Time spent traveling between roll call location and duty post

In his original letter to OPM, the claimant requested compensation for time spent traveling between roll call and his duty post.  He wrote, “I am required to take a government vehicle 6 blocks to begin my shift... and 6 blocks back to end my shift… at no time during my five years in this assignment have I been compensated for this time.” 

The agency refuted this assertion in its July 29, 2013, administrative report to OPM.  In it, the agency wrote:

“Mr. Fuller states… in his claim to OPM that he drives from his roll call location to his duty post.  Although this statement is correct, this activity is subsequent to roll call.  As a result, Mr. Fuller is already in a pay status for this activity.  At the conclusion of his shift, Mr. Fuller drives from his duty post back to the roll call location to return his assignment-specific weapon to the bunker and then report to the roll call room to check off with the sergeant.  All officers are in a pay status until such time as they check off with sergeant.” 
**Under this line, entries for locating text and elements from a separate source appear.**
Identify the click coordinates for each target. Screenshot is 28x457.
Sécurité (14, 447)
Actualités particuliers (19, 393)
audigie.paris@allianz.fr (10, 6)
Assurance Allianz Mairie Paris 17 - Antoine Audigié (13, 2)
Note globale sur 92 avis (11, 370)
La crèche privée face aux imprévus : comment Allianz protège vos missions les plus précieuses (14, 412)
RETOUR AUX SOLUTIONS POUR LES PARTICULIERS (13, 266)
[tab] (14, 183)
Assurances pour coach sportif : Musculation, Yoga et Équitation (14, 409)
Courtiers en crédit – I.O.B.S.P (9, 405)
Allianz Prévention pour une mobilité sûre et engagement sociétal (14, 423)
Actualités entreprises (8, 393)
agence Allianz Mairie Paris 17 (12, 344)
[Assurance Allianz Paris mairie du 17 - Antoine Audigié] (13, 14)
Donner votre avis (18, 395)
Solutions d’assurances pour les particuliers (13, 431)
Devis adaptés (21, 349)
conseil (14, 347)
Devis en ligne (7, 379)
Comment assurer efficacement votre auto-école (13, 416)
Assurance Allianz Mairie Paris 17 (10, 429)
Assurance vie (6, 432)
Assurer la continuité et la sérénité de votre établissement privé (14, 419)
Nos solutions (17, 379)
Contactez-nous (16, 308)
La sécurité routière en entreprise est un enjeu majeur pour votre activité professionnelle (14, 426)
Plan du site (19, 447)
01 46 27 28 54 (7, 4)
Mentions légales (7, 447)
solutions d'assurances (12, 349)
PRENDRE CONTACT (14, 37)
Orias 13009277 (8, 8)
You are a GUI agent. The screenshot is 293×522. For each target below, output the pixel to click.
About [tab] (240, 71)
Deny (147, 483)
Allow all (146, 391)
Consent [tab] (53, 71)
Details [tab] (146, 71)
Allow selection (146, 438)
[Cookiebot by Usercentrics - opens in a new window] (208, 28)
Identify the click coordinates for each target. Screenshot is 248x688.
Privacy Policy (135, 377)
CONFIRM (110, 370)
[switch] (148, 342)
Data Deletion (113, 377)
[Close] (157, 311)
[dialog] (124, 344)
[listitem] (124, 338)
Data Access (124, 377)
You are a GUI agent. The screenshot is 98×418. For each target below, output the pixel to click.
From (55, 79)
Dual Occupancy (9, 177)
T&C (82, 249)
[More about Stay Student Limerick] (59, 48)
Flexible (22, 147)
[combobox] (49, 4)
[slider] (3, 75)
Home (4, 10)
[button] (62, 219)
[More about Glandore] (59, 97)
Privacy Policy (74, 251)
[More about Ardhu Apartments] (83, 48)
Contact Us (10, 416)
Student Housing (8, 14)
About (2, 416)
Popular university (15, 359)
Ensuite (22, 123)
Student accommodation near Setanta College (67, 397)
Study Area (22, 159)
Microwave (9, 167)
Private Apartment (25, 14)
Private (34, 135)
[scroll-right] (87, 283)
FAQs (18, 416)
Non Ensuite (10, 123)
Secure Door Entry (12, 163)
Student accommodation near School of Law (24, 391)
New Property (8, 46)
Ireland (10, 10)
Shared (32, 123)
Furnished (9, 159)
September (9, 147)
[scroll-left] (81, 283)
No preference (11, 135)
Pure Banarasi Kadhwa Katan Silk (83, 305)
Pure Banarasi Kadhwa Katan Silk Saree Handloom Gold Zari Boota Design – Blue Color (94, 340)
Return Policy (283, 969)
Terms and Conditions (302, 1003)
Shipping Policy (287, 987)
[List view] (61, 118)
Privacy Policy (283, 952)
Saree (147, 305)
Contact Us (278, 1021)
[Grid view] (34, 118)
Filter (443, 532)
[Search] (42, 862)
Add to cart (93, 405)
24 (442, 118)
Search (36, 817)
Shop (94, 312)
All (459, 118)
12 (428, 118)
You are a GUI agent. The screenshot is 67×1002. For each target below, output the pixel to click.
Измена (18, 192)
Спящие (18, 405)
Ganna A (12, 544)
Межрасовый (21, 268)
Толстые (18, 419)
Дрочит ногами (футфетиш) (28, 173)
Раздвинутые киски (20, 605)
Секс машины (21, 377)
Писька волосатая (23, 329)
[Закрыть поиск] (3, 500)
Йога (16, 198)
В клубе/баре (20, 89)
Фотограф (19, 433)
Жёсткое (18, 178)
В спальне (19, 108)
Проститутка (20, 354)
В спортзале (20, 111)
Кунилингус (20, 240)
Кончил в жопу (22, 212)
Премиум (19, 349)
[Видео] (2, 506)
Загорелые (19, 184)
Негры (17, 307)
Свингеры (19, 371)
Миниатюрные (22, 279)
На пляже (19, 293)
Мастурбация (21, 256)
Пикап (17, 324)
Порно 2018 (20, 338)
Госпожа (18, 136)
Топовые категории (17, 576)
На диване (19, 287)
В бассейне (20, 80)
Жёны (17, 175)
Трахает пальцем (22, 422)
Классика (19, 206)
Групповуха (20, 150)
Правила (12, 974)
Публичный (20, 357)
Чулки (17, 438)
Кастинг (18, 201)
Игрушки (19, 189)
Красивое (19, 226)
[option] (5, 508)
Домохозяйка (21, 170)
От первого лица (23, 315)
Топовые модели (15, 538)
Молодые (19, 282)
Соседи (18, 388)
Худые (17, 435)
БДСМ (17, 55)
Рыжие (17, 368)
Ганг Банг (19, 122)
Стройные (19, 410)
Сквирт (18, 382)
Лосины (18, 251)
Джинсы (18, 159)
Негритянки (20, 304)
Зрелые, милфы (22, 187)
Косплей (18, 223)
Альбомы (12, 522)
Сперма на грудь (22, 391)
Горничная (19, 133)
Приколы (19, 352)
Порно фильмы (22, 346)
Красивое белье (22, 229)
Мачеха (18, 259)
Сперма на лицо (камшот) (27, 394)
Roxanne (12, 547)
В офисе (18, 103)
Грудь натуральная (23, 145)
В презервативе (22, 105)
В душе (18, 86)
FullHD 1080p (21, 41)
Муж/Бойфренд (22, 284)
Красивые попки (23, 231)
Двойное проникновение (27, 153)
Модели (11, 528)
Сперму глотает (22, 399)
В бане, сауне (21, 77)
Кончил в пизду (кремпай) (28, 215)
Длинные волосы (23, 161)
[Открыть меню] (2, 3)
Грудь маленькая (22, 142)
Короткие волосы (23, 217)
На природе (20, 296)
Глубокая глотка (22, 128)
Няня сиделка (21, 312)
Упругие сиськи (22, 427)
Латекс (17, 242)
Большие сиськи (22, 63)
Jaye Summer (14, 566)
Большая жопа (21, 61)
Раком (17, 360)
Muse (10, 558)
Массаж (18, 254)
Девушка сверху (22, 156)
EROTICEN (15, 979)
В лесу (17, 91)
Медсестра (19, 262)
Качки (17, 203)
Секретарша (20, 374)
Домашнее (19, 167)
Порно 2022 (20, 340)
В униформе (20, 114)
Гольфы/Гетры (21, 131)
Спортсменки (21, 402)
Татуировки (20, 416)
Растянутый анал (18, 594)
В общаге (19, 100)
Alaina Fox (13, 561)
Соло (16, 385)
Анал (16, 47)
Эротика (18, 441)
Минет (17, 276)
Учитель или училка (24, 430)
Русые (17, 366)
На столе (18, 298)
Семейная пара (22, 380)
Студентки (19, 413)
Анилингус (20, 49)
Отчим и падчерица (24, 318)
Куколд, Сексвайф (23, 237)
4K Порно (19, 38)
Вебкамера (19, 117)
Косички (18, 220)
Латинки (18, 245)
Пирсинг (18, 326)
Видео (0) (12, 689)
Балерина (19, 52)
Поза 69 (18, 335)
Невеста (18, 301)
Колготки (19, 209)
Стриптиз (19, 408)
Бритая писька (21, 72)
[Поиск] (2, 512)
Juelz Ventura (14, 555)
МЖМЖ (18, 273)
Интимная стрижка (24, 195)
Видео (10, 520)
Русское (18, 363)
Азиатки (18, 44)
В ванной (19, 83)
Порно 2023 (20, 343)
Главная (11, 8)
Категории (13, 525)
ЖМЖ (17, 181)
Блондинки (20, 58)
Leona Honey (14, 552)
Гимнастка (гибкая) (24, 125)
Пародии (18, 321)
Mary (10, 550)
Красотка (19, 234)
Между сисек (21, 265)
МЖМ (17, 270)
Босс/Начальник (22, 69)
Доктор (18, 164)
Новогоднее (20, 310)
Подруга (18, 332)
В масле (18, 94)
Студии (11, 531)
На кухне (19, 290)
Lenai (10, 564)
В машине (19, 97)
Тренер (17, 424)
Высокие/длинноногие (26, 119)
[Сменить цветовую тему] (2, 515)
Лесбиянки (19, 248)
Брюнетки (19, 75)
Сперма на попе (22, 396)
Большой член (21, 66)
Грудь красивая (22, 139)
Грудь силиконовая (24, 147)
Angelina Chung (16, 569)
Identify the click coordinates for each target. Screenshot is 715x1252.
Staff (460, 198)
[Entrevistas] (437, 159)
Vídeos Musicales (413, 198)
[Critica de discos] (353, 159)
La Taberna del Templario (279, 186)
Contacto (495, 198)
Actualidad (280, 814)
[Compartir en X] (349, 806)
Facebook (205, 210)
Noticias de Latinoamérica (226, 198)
In a subsequent undated letter to OPM, the claimant wrote: “The agency is correct that travel time after roll call is compensated…”  Therefore, this claim is denied and no FLSA overtime pay is due.    

Decision

Based on the above analysis, the claimant is not due FLSA overtime compensation.


[1] Though the agency writes “per policy the uniform and all of the protective gear may be worn to and from work,” we note that the UD Manual, section UND-24, Regulation Uniforms (dated June 7, 2011) does not directly speak to protective gear.